Prepare datasets and run the training scripts
There are 5 annotators derived directly from UD data: tokenizer, MWT, POS, lemma, depparse. For each of those, do the following:
python3 stanza/utils/datasets/prepare_annotator_treebank.py ud_all
python3 stanza/utils/training/run_annotator.py ud_all
Note that while these don’t exactly need to be done separately, and much of this work can be done simultaneously, there is one specific ordering which must be followed. The dependency parsers use predicted POS tags for the dependencies, so the POS must be done before the depparse.
Find new word vectors
If you get an error akin to the following, you will need to find and add word vectors for the new language to Stanza.
FileNotFoundError: Cannot find any pretrains in /home/john/stanza_resources/qaf/pretrain/*.pt No pretrains in the system for this language.
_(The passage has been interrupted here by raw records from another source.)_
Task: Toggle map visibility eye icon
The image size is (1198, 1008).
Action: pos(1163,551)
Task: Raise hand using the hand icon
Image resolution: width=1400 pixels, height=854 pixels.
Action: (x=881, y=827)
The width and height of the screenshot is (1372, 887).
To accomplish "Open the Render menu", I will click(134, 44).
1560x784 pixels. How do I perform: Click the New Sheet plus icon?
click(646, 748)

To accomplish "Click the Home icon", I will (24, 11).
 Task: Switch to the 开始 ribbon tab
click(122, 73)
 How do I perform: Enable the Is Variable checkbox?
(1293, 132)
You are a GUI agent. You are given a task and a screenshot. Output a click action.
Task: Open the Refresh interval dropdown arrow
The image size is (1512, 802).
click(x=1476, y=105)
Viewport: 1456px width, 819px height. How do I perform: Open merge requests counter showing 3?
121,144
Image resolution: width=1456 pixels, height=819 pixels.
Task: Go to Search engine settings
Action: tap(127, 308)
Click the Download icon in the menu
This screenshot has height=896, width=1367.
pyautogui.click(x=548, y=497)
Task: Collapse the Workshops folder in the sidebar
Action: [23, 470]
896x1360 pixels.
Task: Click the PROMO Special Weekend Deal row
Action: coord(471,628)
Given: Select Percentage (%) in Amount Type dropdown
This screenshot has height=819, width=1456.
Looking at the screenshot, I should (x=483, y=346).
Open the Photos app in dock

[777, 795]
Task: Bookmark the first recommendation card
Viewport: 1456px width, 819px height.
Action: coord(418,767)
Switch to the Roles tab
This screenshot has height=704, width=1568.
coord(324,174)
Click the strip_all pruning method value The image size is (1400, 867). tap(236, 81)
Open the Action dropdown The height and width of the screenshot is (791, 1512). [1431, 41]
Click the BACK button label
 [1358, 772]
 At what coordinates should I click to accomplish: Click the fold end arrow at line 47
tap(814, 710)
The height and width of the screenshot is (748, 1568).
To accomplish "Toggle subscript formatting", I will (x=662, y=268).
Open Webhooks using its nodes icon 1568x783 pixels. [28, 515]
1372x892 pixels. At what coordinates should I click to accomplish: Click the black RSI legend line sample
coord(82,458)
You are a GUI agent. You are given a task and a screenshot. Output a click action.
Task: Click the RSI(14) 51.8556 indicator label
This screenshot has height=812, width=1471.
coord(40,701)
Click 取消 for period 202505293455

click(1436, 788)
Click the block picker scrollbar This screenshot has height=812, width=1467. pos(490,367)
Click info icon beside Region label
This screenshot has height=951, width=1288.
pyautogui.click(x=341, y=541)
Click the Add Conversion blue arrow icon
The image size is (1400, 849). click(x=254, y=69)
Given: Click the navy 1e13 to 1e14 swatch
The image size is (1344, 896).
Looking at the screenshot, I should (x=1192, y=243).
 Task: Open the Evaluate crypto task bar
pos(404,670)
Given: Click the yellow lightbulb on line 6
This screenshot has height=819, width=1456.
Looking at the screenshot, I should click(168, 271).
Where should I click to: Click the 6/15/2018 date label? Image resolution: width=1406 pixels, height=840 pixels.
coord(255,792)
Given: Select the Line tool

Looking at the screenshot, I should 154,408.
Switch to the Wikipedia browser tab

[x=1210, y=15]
Please prepare an embedding as a .pt and use --wordvec_pretrain_file to specify a .pt file to use
You can do this by putting new word vectors in the collection of models to be rebuilt, in <lang>/pretrain
, then rebuild the models distribution with prepare_resources.py
. See below for more details.
If you can’t find a reasonable embedding for a language, such as Old East Slavic, you can add that to the no_pretrain_languages
set which currently resides in stanza/resources/default_packages.py
(although there is no guarantee that map doesn’t move somewhere else)
Add new default packages
Any new languages will also need a default package marked in the appropriate resources file, probably stanza/resources/default_packages.py
Tokenizer models with dictionaries
Some of the tokenizer models have dictionaries. To get the best results, you will want to reuse the dictionaries, possibly by extracting them from the current models.
Combined models
There are some “combined” models which are composed of multiple UD datasets and/or external resources. At a minimum, those should be EN, IT, HE, and FR, but there may be others by the time someone is trying to follow this script. Rerun the training scripts for those models.
For example
python3 stanza/utils/datasets/prepare_tokenizer_treebank.py en_combined
python3 stanza/utils/training/run_tokenizer.py en_combined
Rebuild with charlm & bert
Currently the mechanism for rerunning all of the models w/ and w/o charlm, w/ and w/o transformers is kind of janky. You will need to pay special attention to that. Future versions will hopefully have a better integration of that. In particular, this applies to lemmatizer, POS, and depparse for now. Sorry for that.
Gather all of the models
Gather all of the new models in a central location. On our system, we have been using /u/nlp/software/stanza/models/
so models wind up in /u/nlp/software/stanza/models/current-models-1.5.1/pretrain
, /u/nlp/software/stanza/models/current-models-1.5.1/tokenize
, etc
If you copy the models to a new directory, use cp -r --preserve
so that the metadata on the original models is kept. The above process will not update tokenizers built from non-UD resources, such as the sd_isra
tokenizer, or constituency parsers, NER models, etc. Not updating the metadata will save quite a bit of time & bandwidth when reuploading those to the huggingface git repos.
If starting from scratch, don’t forget to collect all of the other models - tokenizers built from non-UD sources, pretrains, charlms, etc. Again, use cp --preserve
to keep the file metadata the same.
Build a model distribution
Use the stanza/resources/prepare_resources.py
script to rebuild those models into a new distribution package
Update the resources.json file
Update the resources.json
file for the appropriate distribution. On the Stanford NLP file system, that is in /u/downloads/software/stanza/stanza-resources
Push models
Push all of the models to HuggingFace:
cd /u/nlp/software/
python3 huggingface-models/hugging_stanza.py